Paul Vacca
L’enfer des notes de bas de page
L’enfer est pavé de notes de bas de pages. Car leur prolifération est non seulement inutile, mais surtout nuisible à la dynamique même de la lecture.
Qui n’a pas fulminé contre ce signe intempestif qui vient interrompre l’élan de notre lecture? C’est peut-être le dramaturge britannique Noël Coward qui résume le mieux ce sentiment: “Lire une note de bas de page revient à descendre pour répondre à la porte alors qu’on est en train de faire l’amour”. Dans un essai réjouissant, Les Origines tragiques de l’érudition – Une histoire de la note en bas de page, Anthony Grafton, professeur de littérature à Princeton, raconte comment la note de bas de page fut au départ une affaire de chercheurs, d’exégètes ou d’érudits répondant à un besoin précis à mesure que l’histoire gagnait en scientificité: la nécessité de citer ses sources, suivant le principe qui veut que le texte persuade, et que les notes prouvent.
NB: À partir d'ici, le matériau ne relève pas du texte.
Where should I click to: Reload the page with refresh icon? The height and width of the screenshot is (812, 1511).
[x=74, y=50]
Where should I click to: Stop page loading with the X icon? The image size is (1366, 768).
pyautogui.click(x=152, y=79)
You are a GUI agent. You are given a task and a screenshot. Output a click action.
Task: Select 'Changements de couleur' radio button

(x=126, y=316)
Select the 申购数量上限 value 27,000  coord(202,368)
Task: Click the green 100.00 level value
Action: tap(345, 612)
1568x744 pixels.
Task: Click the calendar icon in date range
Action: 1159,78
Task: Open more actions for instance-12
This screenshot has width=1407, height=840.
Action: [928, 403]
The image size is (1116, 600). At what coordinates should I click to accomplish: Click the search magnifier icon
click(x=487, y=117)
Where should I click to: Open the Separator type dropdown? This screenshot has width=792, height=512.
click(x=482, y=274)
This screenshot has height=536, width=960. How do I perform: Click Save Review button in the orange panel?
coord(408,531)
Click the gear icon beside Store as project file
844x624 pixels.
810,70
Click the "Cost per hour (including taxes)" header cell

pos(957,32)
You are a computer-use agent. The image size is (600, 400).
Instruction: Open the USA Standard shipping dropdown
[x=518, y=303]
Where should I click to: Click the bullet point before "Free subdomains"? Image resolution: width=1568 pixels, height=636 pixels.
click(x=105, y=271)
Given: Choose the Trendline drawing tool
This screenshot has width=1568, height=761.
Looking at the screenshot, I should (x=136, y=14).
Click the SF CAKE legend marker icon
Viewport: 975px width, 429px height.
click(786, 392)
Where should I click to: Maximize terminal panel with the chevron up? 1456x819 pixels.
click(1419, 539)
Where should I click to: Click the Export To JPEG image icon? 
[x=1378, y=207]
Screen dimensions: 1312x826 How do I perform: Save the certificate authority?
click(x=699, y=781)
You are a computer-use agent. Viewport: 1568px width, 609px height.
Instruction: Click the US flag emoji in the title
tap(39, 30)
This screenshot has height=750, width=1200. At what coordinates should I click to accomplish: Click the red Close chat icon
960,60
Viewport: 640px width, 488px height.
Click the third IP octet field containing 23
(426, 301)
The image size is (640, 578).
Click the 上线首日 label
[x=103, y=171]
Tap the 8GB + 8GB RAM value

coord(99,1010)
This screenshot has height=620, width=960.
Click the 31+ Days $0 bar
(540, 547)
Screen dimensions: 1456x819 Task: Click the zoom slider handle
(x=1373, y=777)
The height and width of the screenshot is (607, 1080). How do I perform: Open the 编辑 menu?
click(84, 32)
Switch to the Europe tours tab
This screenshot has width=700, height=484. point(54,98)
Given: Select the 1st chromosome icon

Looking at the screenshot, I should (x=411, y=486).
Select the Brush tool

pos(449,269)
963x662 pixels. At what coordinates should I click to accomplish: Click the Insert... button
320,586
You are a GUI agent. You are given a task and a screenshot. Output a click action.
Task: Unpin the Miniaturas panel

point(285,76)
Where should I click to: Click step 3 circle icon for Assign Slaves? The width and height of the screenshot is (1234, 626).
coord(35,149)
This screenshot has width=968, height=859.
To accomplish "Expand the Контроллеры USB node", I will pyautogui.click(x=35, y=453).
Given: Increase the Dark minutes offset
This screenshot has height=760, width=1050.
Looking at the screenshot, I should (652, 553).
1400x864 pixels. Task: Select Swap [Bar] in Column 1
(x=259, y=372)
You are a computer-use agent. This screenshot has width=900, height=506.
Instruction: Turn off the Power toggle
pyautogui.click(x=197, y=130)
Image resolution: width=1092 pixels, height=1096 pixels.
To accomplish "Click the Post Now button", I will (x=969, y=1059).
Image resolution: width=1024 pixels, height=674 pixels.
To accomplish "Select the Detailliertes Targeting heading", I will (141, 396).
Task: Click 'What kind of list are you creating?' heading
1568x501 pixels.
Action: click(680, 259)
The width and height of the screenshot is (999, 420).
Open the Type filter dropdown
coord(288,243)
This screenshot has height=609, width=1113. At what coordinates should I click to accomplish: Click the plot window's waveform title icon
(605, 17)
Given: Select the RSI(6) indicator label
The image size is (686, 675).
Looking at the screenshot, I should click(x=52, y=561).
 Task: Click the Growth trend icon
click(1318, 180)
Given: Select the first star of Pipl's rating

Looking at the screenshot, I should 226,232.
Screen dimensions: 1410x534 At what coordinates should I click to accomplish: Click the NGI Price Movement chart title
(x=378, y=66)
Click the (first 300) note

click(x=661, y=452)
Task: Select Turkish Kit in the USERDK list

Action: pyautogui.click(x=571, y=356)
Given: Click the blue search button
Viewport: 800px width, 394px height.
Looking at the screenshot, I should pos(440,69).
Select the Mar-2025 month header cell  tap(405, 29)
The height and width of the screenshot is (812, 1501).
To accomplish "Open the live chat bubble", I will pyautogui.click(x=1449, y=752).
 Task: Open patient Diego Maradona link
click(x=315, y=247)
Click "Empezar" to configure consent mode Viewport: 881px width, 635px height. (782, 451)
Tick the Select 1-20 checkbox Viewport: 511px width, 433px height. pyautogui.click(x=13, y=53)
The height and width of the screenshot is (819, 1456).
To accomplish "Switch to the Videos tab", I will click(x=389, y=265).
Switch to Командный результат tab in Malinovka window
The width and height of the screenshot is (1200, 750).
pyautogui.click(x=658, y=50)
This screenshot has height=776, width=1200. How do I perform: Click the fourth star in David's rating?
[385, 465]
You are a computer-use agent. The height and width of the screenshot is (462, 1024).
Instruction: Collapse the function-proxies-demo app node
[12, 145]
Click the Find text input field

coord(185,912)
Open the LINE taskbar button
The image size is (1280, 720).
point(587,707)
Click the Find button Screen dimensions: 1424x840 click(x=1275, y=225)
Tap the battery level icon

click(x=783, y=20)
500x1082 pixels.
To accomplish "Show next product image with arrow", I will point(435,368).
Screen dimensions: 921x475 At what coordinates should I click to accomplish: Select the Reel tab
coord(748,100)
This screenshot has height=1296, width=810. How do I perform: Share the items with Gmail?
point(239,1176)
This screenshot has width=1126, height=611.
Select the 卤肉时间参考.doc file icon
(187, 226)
Un enjeu scientifique qui n’empêcha nullement à ses débuts la note de bas de page d’être un feu d’artifice rhétorique, une conversation spirituelle, ironique ou vacharde en marge du texte: un salon où l’on fait briller son esprit en aiguisant ses commentaires. Mais la note, souligne Anthony Grafton, a vite été rattrapée par l’esprit de sérieux et on est passé du salon de conversation au bureau du greffier. La note de bas de page est devenue le réceptacle d’un langage technocratique (avec des mentions comme op. cit, ibid, loc. cit. ou cf. supra…), d’un empilement de références et de listes bibliographiques interminables que personne ne parcourt. Et sa prolifération dans les thèses universitaires a poussé d’éminents professeurs à lancer des appels à la sobriété, restés sans effets, semble-t-il.
Mais en ce qui me concerne, c’est une autre prolifération de la note de bas de page qui me chiffonne. Pas l’érudite, qui finalement reste cantonnée aux thèses ou aux travaux d’experts, mais celle qui s’invite dans les ouvrages grand public, notamment les rééditions de classiques ou les éditions scolaires, celles qui se veulent “explicatives” et “pédagogiques” pour rendre les textes plus “accessibles”.
Baliser la compréhension d’un texte, c’est compromettre son appréhension par le lecteur. Eventer toute sa part de mystère, c’est éventer aussi le désir de découverte.
Pour quelques notes qui éclairent opportunément un terme spécifique – historique ou technique, par exemple, comme “guelfe” ou “légitimiste” – combien s’avèrent parfaitement inutiles? Et au premier chef, celles concernant le vocabulaire. Les éditeurs scolaires visiblement travaillés par la phobie qu’un seul mot puisse échapper à la compréhension de leur jeune public truffent leurs textes de définitions parfaitement dispensables. Comme dans cette édition d’une nouvelle, datant pourtant de l’année 2000, où les notes donnent des définitions pour des termes comme “énergumène” (individu), “investi d’une mission” (confié une mission) ou “saugrenue” (étrange), parfaitement compréhensibles dans leur contexte – ce qui constitue d’ailleurs une des vertus de la lecture. Et que dire lorsqu’une note définit “gracile” par “mince”, faisant perdre toute la délicatesse contenue dans le mot lui-même?
L’enfer est pavé de notes de bas de pages. Car leur prolifération est non seulement inutile, mais surtout nuisible à la dynamique même de la lecture. En cherchant à rendre le texte “accessible”, les notes répétitives en rendent la lecture passive et insipide.
Baliser la compréhension d’un texte, c’est compromettre son appréhension par le lecteur. Eventer toute sa part de mystère, c’est éventer aussi le désir de découverte. Imaginerait-on livrer toutes les astuces et les pièges à un joueur dans un jeu vidéo pour pimenter sa partie? Alors, pour la connivence, la créativité verbale et les jaillissements poétiques, certains jeunes se tournent-ils plus sûrement vers des textes de slam, de hip-hop ou de rap. Au moins ceux-ci ne comportent-ils pas de notes de bas de page.